Nvidia CEO Jensen Huang has highlighted the significant compute capacity available in China, much of which remains unused, posing potential challenges for global AI development and cybersecurity.
Enormous Unused Infrastructure
Speaking on the Dwarkesh Patel podcast, Huang pointed out that China possesses abundant resources to train advanced AI models comparable to Anthropic’s Claude Mythos. “The amount of capacity and the type of compute (Mythos) was trained on is abundantly available in China,” Huang stated, emphasizing that such chips are readily produced there.
He described China’s data centers as largely empty yet fully powered, likening them to the country’s known ghost cities. “They have data centers that are sitting completely empty, fully powered,” Huang noted. “They have ghost cities, they have ghost data centers too. They have so much infrastructure capacity.”
China ranks among the world’s largest producers of chip hardware and hosts top universities and AI researchers, Huang observed, suggesting opportunities for collaboration.
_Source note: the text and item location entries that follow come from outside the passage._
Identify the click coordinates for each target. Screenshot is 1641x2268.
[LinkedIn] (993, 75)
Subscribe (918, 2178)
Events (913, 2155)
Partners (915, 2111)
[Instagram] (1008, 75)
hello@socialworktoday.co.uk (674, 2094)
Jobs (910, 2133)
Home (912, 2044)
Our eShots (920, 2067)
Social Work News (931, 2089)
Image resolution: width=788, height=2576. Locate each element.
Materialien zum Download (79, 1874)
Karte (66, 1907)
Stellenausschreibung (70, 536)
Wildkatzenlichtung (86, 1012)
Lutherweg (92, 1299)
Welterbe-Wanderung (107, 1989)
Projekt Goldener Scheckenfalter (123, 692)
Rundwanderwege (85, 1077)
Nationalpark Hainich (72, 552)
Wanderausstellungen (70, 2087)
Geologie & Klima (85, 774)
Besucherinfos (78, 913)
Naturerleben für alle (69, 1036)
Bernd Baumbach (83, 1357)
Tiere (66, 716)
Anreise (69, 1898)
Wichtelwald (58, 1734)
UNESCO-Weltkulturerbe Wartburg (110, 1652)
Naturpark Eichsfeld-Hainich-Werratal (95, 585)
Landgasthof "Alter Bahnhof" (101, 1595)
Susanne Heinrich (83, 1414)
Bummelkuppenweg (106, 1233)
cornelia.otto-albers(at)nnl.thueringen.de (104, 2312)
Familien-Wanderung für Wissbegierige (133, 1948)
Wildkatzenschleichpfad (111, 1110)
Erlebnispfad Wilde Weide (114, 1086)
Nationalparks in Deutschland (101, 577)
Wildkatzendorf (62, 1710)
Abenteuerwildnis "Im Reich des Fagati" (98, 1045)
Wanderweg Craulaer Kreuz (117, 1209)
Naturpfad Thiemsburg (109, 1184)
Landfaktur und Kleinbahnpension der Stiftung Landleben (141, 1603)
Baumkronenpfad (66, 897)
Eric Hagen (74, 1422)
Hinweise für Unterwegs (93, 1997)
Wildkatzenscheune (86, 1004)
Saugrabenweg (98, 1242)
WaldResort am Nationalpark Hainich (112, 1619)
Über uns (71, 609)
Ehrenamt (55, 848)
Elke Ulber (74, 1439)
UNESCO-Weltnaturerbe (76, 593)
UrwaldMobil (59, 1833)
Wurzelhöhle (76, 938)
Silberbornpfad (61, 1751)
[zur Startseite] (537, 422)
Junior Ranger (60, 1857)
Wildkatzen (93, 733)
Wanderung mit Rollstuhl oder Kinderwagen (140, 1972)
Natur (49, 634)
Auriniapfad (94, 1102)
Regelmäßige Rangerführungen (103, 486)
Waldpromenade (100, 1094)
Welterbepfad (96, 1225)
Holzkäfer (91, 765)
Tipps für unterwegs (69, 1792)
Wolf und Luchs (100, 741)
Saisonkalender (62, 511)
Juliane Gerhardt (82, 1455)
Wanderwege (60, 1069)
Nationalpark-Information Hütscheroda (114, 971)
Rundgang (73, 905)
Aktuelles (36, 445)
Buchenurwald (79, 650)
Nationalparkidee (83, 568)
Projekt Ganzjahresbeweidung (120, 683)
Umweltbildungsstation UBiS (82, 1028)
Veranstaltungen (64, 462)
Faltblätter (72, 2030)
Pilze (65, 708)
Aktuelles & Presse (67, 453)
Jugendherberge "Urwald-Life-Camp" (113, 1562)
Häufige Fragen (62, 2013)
Call for Dialogue Over Rivalry
Huang advocated for open communication between U.S. and Chinese AI experts. “This is an area that is glaringly missing because of our current attitude about China as an adversary,” he said. “It is essential that our AI researchers and their AI researchers are actually talking.”
While acknowledging China as an adversary, he stressed the need for the U.S. to prevail through dialogue. “We want the United States to win. But I think having a dialogue and having research dialogue is probably the safest thing to do,” Huang remarked. “It is essential that we try to both agree on what not to use the AI for.”
Cybersecurity Implications
Mythos forms a core component of Project Glasswing, Anthropic’s initiative with industry leaders to detect and address vulnerabilities in critical software. OpenAI has countered with GPT-5.4-Cyber, a tool tailored for cybersecurity professionals to anticipate advanced threats.
Huang cautioned that China’s potential to rapidly scale up by combining more chips could intensify competition in AI capabilities.